::: Source passage :::

By Christiaan Harden


All first-time director Paul Taylor wanted to do was "touch people with this story." He did much more than that. With credit cards and loans, Taylor went from film student to celebrated filmmaker in a little over three years. He also helped raise over £250,000 (about $496,000 US) for the children in Agape, an impoverished orphanage in KwaZulu-Natal, South Africa.

Centered on 12-year-old Slindile Moya and her extended family, We Are Together (Thina Simunye) tells Agape's incredible story. The British director follows the orphanage's kids, all remarkably talented singers, as they embark on a fundraising tour; they had recorded a CD with pop star Zwai Bala. Their dreams come true and Taylor got the happy ending he deserved. He was also gifted with a wonderful, heart-felt score, sublimely performed. It doesn't just drive the narrative and set the mood, it makes us care.

Taylor first met the captivating kids at Agape as a volunteer in South Africa, taking time out from his film studies at Bournemouth University. Seeing the story's potential, the student-filmmaker scraped together what money he could upon his return,  and found himself back on a plane at the earliest opportunity. Three years, many trips and a few loans later, his filmmaking journey was complete--a journey from South Africa to New York and back that taught the filmmaker as much about filmmaking as it did about himself, and culminated in a documentary with a very real connection to the issues at hand.

::: Given material :::

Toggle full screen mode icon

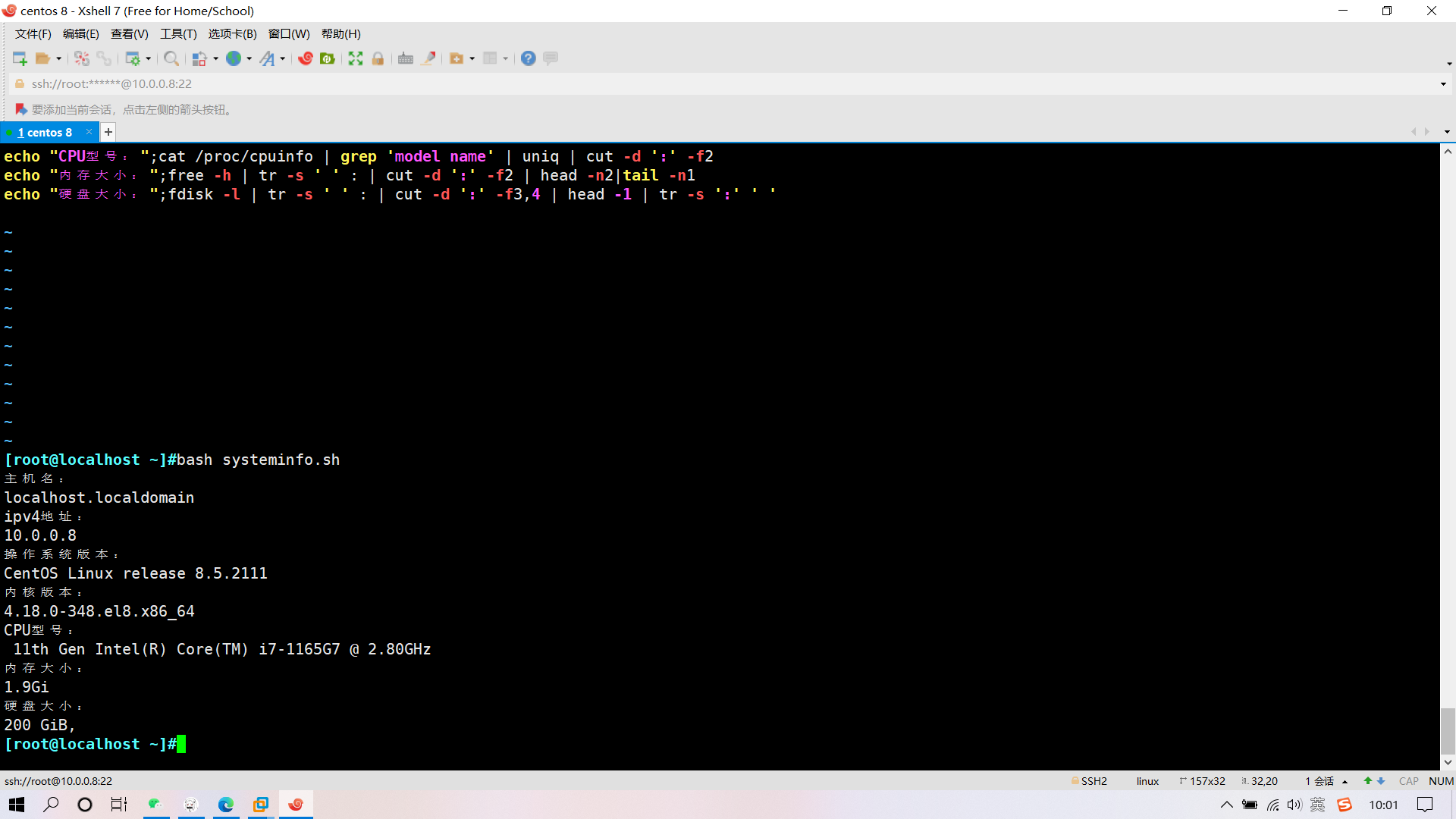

:::

### [Stated task 1]
In the passage about Paul Taylor's documentary We Are Together, how much money did he help raise for the children at Agape?
### [Stated task 2]
Resume the passage about Paul Taylor's documentary We Are Together, picking up after its final sentence.

### [Exercise result 1]
Over £250,000 (about $496,000 US).

### [Exercise result 2]
Although Taylor could never be quite sure where the story was leading, or how it was going to end, his commitment and perseverance eventually paid off--a lesson for any first-time director. When a UK tour was cancelled and Sofiso, Slindile's brother, succumbed to the ravages of AIDS, the future looked bleak. Four months later, fire devastated the orphanage, and the children were forced to live in shipping containers. Taylor knew that if he waited long enough, "Something positive would happen." He was right: Alicia Keys invited the kids to perform with her and Paul Simon on stage in New York. The concert raised £60,000 (about $119,000 US) and the orphanage was rebuilt. Following this, a worldwide fundraising tour was launched, and a successful second album released.

With 160 hours of footage shot, Taylor started knocking on doors again. "We were complete unknowns, still film students, and everybody was understandably cautious," Taylor recalls. "Most people just didn't want to take the risk. Luckily, Jess Search at BritDoc, run by Channel 4's Documentary Foundation, had a lot of foresight and took a leap of faith." It enabled Taylor and his producer Teddy Liefer to get award-winning editor Masahiro Hirakubo on board.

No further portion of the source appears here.